ライブの場においても,現代最強のサックス奏者であることを実証したChris Potterであるが,さまざまなフォーマットでの演奏をする中で,今回のクァルテットでのライブ音源"Got the Keys to the Kingdom"は,テナー一本で通しているところが実に素晴らしいと思った。本作に留まらずJohn Patitucciとの"Live in Italy"もよかったので,来年リリースされるBrad Mehldauらを迎えた新作を首を長くして待ちたい。
Ralph Townerの"At First Light"は,リスナーが求めるRalph Townerの音が詰まった演奏で,もはやOne & Onlyの世界と言ってよい。来年には84歳となるRalph Townerであるが,このアルバムを聞く限りは衰えたと感じさせるところは皆無。まだまだ元気に演奏を続けて欲しい。
Brian Blade Fellowship Bandの"Kings Highway"も,まさに彼ららしい演奏で,期待を全く裏切らない出来であった。ほぼ固定メンツで演奏を続ける強みのようなものを感じさせるに十分。
BlankFor.msの"Refract"は果たしてジャズのカテゴリーに入れていいのか悩むところだが,アンビエント的な響きでは同じように感じる"Life in Exile"を昨日選んでいて,若干の違いを出すためにこちらに挙げることにした。これはJason Moranの貢献度も高く,フリーとアンビエントの融合のような実にユニークな音楽であることを評価したい。
ということで,通常ならば,ここにBrad Mehldauのアルバムが入ってきそうなものだが,"Your Mother Should Know: Brad Mehldau Plays the Beatles"は既にブートレッグで演奏を聞いていたこともあったし,それよりも何よりも紀尾井ホールでのライブの印象が強く,アルバムとして選ぶことを躊躇したことは書いておかねばなるまい。
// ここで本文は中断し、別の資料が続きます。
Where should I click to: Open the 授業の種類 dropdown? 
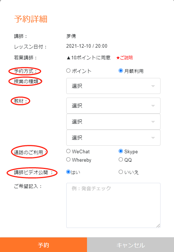[113, 86]
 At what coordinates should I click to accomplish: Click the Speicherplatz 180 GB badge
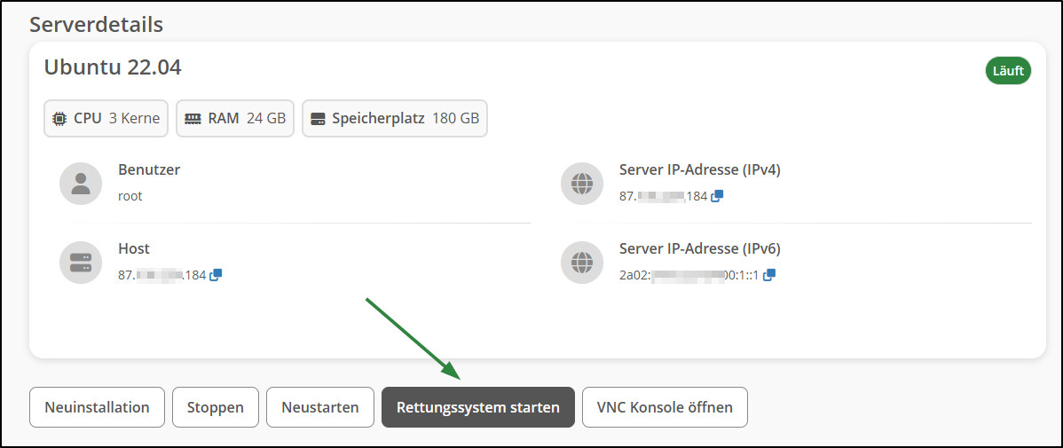point(395,119)
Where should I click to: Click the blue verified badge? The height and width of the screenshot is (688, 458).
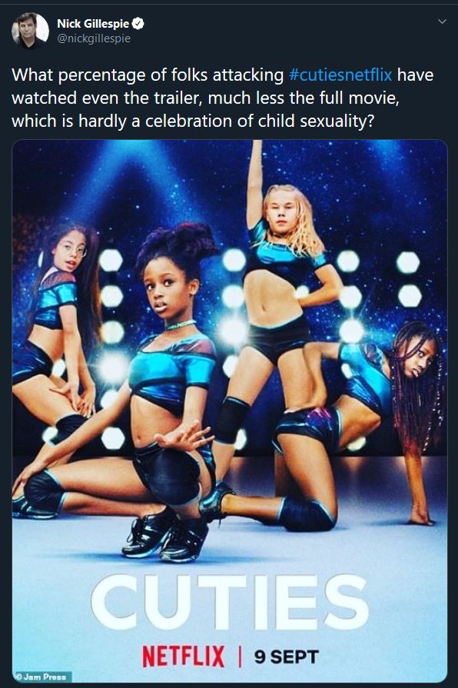pos(138,24)
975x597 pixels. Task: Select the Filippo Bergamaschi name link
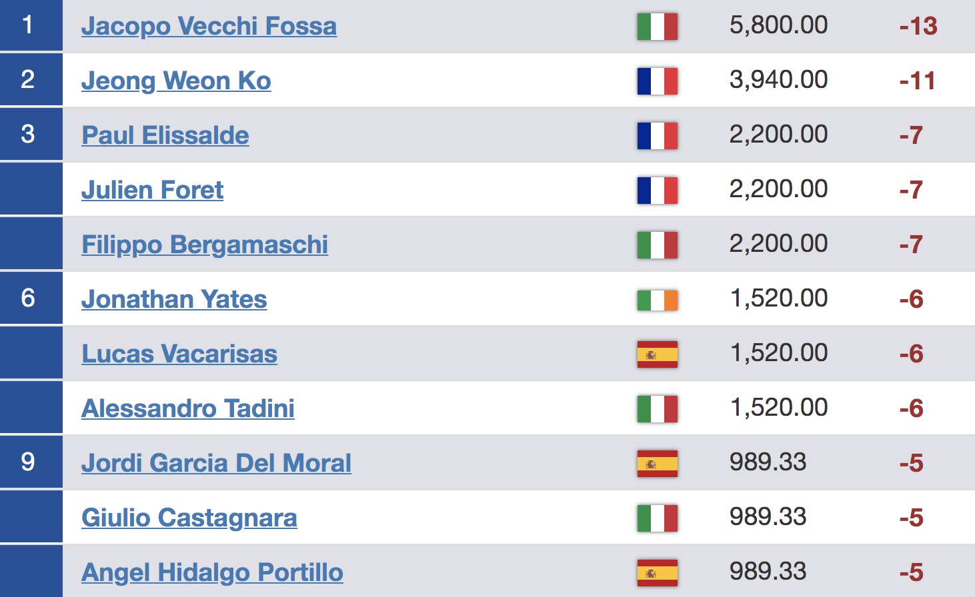point(205,245)
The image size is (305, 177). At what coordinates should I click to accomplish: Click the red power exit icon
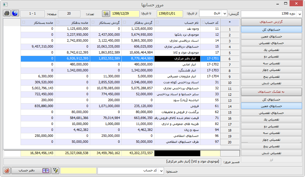pos(7,170)
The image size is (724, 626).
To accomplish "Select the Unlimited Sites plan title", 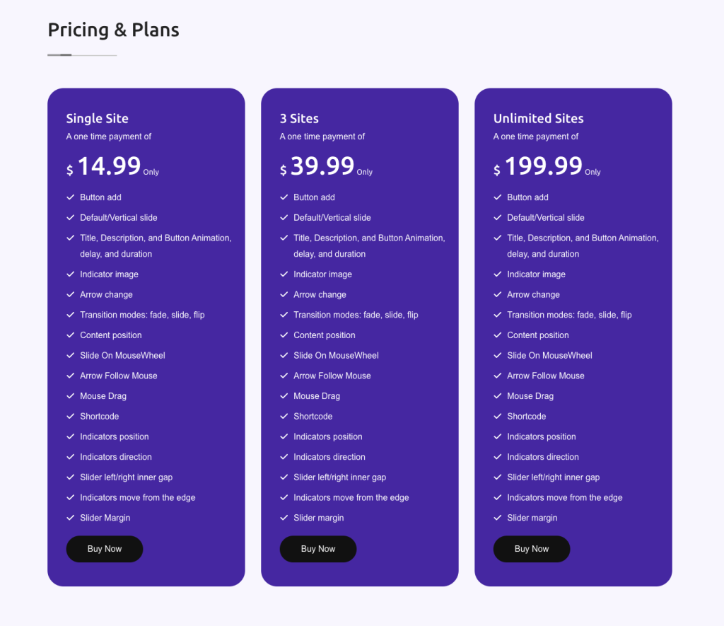I will [x=538, y=118].
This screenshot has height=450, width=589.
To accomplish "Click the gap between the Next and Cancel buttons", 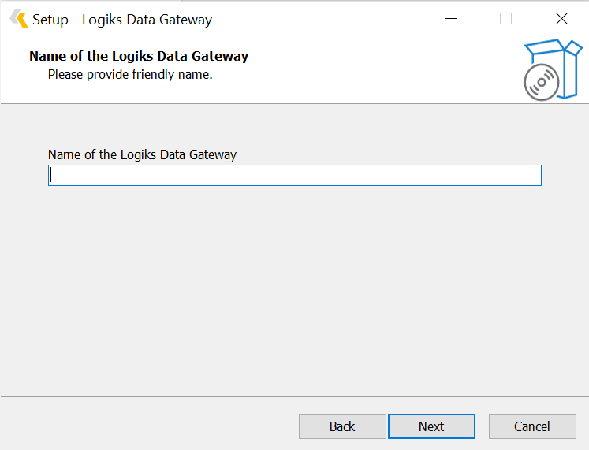I will tap(482, 426).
昨日も特別賞なるかたちでBob Dylanを挙げたので,こちらではJohn Coltraneの"Evenings at the Village Gate"を挙げておこう。決して音はよくないが,流れ出る音楽には興奮させられた。まさに鮮烈とはこのことだろう。
ということで,こうして記事にしてみると,それぞれのアルバムによさはあるものの,ジャズ以外で選んだMeshell Ndegeocello盤のように決定的な思いを抱かせるものはなかったかなぁって気がする。来年やいかにと思いつつ,今年の回顧としたい。